En seguida sirvieron el café y habas cocidas; a continuación, aceitunas, pan, huevos fritos y varias botellas de cerveza. El resultado fue maravilloso. Cada individuo empezó a hablar en su idioma con volubilidad. La dueña de la casa sirvió café al español, el cual hizo una profunda reverencia para agradecerlo. A todos les gustó la cerveza y aceptaron las aceitunas.
El francés comenzó una larga disertación sobre las "costumbres americanas". Elisabeth Elisa pensó que se refería a la falta de manteles en la mesa. El turco sonreía y el ruso hablaba con gran animación.
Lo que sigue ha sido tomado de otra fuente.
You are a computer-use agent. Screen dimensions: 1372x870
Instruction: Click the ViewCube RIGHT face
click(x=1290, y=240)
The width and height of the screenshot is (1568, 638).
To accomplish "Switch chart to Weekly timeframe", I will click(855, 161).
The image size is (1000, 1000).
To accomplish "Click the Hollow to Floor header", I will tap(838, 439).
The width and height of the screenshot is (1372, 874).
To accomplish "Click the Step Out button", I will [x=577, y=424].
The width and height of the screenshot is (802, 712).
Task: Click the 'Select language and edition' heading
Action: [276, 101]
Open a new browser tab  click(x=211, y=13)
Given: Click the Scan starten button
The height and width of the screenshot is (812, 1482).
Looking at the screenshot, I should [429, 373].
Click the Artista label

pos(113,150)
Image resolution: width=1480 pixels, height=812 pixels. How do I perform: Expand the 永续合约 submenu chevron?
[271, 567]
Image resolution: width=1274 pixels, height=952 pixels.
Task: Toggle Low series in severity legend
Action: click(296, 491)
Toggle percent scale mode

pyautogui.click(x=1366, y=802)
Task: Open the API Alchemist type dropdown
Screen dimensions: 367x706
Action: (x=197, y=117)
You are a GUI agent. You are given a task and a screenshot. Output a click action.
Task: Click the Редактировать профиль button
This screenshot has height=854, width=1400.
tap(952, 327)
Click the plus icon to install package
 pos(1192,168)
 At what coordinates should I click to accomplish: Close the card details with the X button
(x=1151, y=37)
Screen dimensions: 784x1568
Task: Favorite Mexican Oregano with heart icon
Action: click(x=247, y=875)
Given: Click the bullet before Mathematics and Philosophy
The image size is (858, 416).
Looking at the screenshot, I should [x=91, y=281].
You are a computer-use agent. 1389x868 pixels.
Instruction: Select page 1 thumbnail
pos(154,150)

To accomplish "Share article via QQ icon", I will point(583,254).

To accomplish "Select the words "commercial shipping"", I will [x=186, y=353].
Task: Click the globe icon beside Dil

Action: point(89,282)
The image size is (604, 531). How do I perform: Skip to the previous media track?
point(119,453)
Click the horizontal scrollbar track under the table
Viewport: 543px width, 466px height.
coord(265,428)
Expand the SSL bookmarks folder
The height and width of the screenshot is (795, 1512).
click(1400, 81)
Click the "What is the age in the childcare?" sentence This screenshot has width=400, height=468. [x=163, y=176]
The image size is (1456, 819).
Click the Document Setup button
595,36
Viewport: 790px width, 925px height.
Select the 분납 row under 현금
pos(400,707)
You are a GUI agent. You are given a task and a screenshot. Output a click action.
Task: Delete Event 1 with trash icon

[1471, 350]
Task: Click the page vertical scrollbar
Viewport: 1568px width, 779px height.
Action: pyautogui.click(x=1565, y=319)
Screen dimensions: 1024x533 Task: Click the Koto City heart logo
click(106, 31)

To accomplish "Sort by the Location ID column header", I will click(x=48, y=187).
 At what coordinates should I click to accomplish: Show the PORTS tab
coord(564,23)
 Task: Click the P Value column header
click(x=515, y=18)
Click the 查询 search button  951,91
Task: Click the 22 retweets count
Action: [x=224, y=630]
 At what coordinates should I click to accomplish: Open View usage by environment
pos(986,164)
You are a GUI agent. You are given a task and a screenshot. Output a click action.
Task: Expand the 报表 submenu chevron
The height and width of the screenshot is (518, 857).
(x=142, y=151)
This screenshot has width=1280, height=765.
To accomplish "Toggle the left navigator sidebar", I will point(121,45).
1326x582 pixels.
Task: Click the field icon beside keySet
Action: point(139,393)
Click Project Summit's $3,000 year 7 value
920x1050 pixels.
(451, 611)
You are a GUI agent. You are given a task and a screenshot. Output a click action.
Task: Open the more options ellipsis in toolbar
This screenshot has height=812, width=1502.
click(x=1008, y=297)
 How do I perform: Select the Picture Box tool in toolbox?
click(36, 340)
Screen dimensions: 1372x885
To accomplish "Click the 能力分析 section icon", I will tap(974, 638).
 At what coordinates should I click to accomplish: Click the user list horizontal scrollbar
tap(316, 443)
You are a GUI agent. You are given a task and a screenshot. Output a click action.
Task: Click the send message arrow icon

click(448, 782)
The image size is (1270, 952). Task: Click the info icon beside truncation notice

En medio de la confusión que provocaban tantos idiomas diferentes, mister Peterkins preguntó, con voz ingenua:
—¿Cómo les explicaremos que deben darnos lecciones?
En aquel momento se abrió la puerta y entró la parienta de Filadelfia que efectuaba su primera visita.
Al escuchar el escándalo de tantas conversaciones diferentes, retrocedió espantada. La familia corrió hacia ella, con gran júbilo. Todos a la vez le rogaron que hiciera de intérprete con los profesores. ¿Podía decir a los extranjeros que deseaban que les dieran lecciones? ¡Lecciones!
Apenas hubieron pronunciado esta palabra cuando sus huéspedes se adelantaron como un solo hombre, con la cara rebosando alegría. Era la única palabra inglesa que conocían. Habían ido a Boston para "dar lecciones". ¿El viajero ruso confiaba en aprender de este modo el inglés? La perspectiva de las lecciones parecía complacerles mucho más que la comida. Estaban dispuestos, desde luego, a dar clases. El turco sonreía con amabilidad. El hielo estaba roto. Los profesores ya sabían lo que de ellos se esperaba.